Now I'm not a deeply religious person. I'm not going to go into a spiel about how if you are good you are rewarded, and if you are bad you are punished. I'm also not going to talk about ying and yang. But I am starting to think that the big man upstairs is looking down on me at the mo. Last week, as you saw, was a particularly lousy week. Food poisoning on Monday, the car broke on Tuesday, and on Wednesday I was told that I was no longer legal in my own house and classed as a squatter. Thursday, not surprisingly, I stayed in bed.
Yesterday, however, was one of those days that you'll never forget. I had to be at hospital for 9 o'clock, and unfortunately the hospital is directly the other side of Swansea. Now those that have been to Swansea will testify to it's bad road layout. It has 3 roads, all converging in the city centre. All of these roads are exceptionally congested, and in a car it would take me between 90 minutes and two hours to get to the hospital. So I took the bike.
The bike, as you can see, has now been re-christened. "The Nutter Scooter." People imagine a scooter being nothing more then a little put-put 50 cc hairdryer, whilst this thing is a behemoth. I stuck on the sat nav, put on the mp3 player, fired up the bike, and had a delightful ride. The traffic must have started 10 miles out, car upon car sat waiting by green lights as the world just stopped. I meanwhile, carefully went down the outside at a sedate 30 mph, and yet it still only took me 35 minutes to do the trip door to door. The sun came out, the bike was performing most excellently, and for the first time in month, I felt a smile inside.
The hospital trip was very boring. I had another MRI scan, and yes, they did find a brain. No, it wasn't doing much. Yes, I know we're not surprised.
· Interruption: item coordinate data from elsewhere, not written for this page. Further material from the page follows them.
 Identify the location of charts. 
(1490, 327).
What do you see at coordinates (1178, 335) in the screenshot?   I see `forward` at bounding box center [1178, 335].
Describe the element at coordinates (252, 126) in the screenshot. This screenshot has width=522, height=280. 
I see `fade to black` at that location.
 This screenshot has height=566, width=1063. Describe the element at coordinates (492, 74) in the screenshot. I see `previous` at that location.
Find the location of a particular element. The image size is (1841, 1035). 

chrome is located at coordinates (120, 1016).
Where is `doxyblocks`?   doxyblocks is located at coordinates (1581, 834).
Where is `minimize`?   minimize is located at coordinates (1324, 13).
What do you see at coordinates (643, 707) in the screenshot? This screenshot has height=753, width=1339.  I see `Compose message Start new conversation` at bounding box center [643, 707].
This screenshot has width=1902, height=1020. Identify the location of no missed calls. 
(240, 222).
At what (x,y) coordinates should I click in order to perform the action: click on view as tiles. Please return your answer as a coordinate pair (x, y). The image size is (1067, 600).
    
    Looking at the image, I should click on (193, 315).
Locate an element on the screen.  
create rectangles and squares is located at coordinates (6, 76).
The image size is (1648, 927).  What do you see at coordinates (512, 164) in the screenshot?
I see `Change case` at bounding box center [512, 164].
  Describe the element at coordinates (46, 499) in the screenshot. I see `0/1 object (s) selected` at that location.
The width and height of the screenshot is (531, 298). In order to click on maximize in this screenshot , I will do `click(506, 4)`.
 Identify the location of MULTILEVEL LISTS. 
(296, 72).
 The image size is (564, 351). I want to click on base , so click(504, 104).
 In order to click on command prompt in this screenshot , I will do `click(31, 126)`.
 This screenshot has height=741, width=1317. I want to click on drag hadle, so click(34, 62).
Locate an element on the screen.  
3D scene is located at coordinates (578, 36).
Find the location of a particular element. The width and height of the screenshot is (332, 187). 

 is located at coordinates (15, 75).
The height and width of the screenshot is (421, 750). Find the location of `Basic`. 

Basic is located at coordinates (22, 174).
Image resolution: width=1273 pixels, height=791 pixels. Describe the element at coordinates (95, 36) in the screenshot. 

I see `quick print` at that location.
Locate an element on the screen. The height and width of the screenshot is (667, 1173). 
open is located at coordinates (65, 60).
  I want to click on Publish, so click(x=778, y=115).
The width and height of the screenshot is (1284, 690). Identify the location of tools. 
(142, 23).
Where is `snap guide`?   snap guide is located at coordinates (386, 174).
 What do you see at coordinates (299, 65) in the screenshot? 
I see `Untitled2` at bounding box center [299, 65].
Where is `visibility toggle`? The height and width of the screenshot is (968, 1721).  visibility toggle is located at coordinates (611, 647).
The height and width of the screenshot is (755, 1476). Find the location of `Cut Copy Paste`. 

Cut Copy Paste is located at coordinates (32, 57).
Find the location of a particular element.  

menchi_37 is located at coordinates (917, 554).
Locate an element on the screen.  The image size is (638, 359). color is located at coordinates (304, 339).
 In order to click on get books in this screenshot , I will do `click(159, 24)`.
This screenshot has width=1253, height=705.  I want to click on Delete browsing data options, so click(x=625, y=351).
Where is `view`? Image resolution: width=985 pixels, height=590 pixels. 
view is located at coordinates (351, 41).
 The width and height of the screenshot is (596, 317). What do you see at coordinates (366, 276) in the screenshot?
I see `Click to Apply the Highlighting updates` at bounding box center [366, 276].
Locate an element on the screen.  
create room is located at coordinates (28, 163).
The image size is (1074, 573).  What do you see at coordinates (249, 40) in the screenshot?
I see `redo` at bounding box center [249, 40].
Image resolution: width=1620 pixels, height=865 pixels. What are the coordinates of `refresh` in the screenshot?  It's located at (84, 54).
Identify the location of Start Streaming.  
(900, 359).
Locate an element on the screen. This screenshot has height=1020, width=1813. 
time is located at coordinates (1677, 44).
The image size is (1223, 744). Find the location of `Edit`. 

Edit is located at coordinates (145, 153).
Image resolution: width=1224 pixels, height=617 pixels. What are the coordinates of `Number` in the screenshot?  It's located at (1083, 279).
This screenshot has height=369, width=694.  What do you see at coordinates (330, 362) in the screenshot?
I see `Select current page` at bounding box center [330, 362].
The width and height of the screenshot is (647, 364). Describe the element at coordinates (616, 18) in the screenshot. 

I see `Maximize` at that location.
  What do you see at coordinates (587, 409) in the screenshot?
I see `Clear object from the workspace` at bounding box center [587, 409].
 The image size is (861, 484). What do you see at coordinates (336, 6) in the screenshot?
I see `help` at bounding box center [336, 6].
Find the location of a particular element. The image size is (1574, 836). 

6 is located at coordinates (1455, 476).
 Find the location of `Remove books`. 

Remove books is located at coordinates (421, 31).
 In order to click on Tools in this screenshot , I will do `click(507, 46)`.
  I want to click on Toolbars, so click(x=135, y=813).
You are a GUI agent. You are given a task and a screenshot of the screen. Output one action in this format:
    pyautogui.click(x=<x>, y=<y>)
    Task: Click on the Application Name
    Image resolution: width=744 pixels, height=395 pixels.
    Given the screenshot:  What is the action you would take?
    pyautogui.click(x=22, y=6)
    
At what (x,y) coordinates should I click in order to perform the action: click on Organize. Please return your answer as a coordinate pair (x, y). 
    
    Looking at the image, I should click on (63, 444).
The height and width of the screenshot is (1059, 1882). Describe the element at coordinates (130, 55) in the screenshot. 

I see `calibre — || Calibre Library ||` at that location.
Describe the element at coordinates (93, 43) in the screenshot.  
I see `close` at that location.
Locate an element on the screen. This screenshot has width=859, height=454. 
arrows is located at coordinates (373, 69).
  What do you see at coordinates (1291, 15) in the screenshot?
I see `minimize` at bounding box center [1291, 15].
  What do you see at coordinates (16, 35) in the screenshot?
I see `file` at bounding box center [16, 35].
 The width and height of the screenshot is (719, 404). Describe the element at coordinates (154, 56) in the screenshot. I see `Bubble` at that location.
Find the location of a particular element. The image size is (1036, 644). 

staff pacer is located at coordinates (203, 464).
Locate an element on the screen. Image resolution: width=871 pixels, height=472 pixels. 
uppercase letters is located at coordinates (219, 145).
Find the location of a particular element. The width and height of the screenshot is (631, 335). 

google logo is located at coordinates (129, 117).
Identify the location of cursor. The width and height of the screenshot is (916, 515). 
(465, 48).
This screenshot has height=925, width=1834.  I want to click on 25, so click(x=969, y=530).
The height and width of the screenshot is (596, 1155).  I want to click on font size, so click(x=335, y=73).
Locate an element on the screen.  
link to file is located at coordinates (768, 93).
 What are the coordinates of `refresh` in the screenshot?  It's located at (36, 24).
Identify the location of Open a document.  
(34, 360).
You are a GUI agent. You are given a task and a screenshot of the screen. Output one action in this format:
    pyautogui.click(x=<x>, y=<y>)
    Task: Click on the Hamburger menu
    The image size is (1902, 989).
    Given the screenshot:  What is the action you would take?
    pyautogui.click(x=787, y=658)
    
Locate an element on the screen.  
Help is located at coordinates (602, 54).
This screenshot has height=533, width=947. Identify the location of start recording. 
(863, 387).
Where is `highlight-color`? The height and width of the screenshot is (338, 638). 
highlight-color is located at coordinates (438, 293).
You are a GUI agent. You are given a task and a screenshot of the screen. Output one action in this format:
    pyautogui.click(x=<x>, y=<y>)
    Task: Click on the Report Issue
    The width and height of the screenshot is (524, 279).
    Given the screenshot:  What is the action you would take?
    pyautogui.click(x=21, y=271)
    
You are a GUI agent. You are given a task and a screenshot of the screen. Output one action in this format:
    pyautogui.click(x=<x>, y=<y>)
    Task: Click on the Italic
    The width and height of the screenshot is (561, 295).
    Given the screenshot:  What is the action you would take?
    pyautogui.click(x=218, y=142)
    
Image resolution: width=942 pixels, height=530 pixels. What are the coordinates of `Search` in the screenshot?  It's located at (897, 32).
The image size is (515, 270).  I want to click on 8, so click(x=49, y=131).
I popped into a job after, which was a nice job involving verifying a laptop that had a printer dropped on it was borked. I then popped up to the delightful Debbie's for a cuppa before heading over to John's school for his parent's evening. Again, I was greeted with smiles, and compliments on John's temperament. He's working very hard, and he looks like most of his subjects are on track for GCSEs but it's early days. The teachers were all upbeat about his education, and again, I could feel my self smiling from inside. I got home, had my first drink of 3 days, and sat down. Then, without going into detail, someone special to me got in touch, and I'm seeing them very soon. Again, I smiled inside.
Last night, I was exhausted. I retired early, and found I couldn't sleep. The damn smiling inside me was now being a pain. I was too happy to sleep, and anxiety set in. Still, once I fell asleep, I slept well. This morning I have to go out on the bike again (it's such a chore) and the sun is still shining.
I feel like the kid waiting for Christmas Day, all over again.